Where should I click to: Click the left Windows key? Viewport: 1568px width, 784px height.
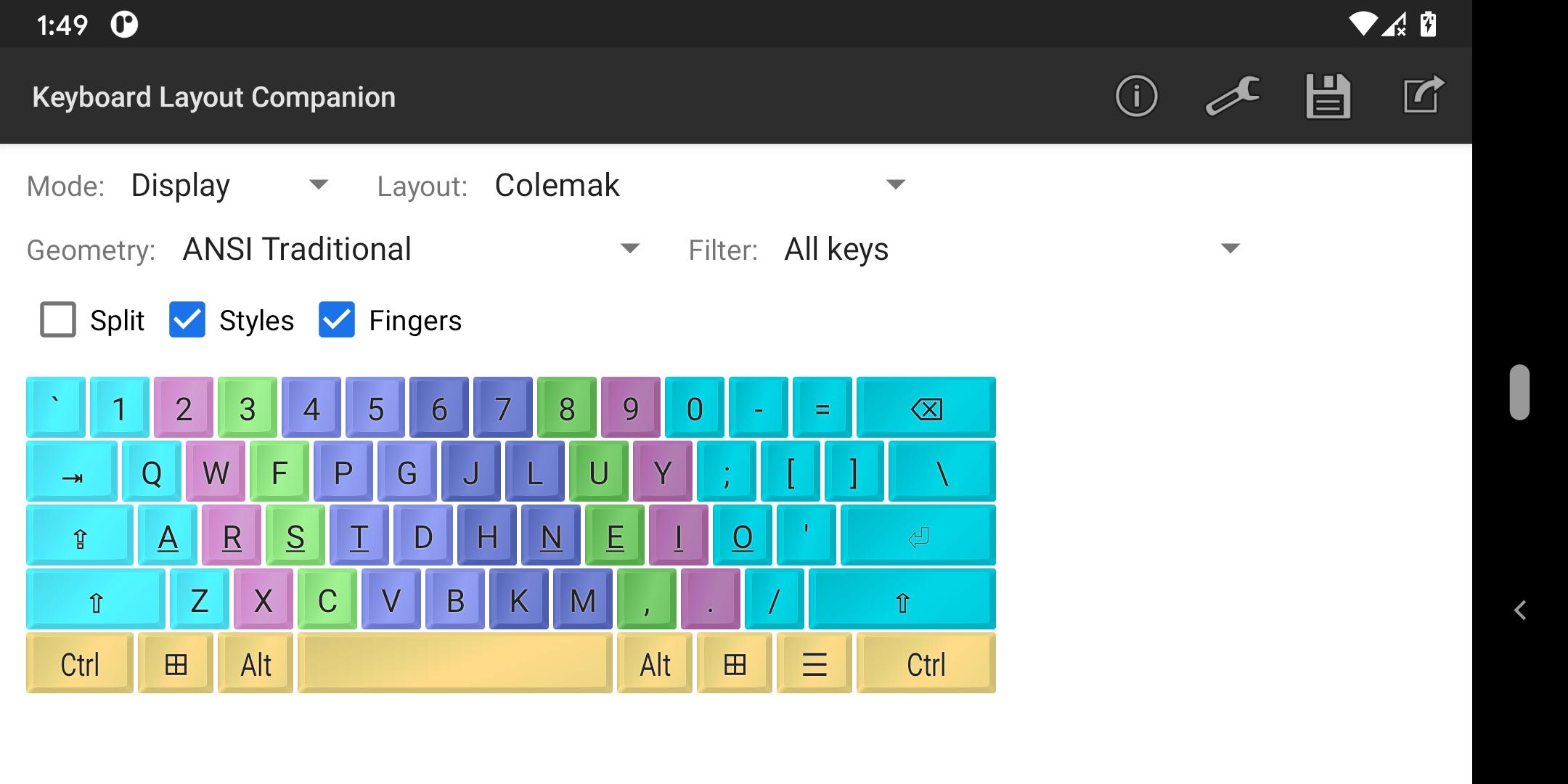tap(176, 662)
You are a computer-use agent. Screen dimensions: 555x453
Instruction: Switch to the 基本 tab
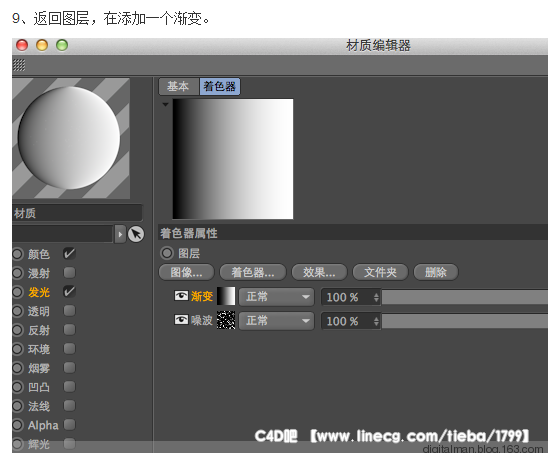178,86
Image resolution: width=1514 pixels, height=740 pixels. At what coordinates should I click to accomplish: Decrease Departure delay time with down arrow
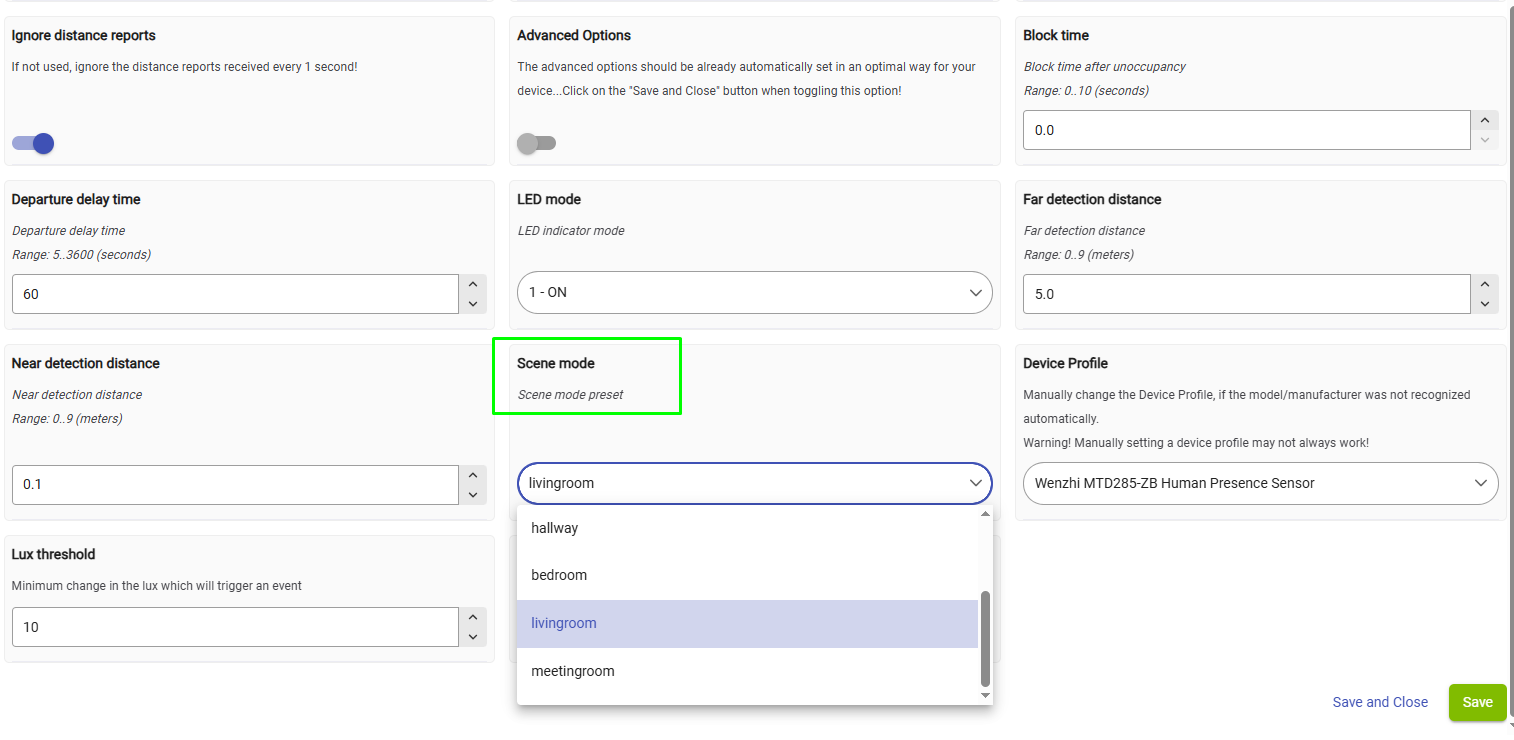click(x=473, y=304)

···

__WHAT TO WORK ON__. If a record holds a picture, leave the picture out, but copy everything else exactly.

__PROBLEM SOLUTION__.
Where should I click to: Click the left Windows key? Viewport: 1568px width, 784px height.
tap(176, 662)
You are a computer-use agent. Screen dimensions: 555x453
Instruction: Switch to the 基本 tab
178,86
Image resolution: width=1514 pixels, height=740 pixels. At what coordinates should I click to accomplish: Decrease Departure delay time with down arrow
click(x=473, y=304)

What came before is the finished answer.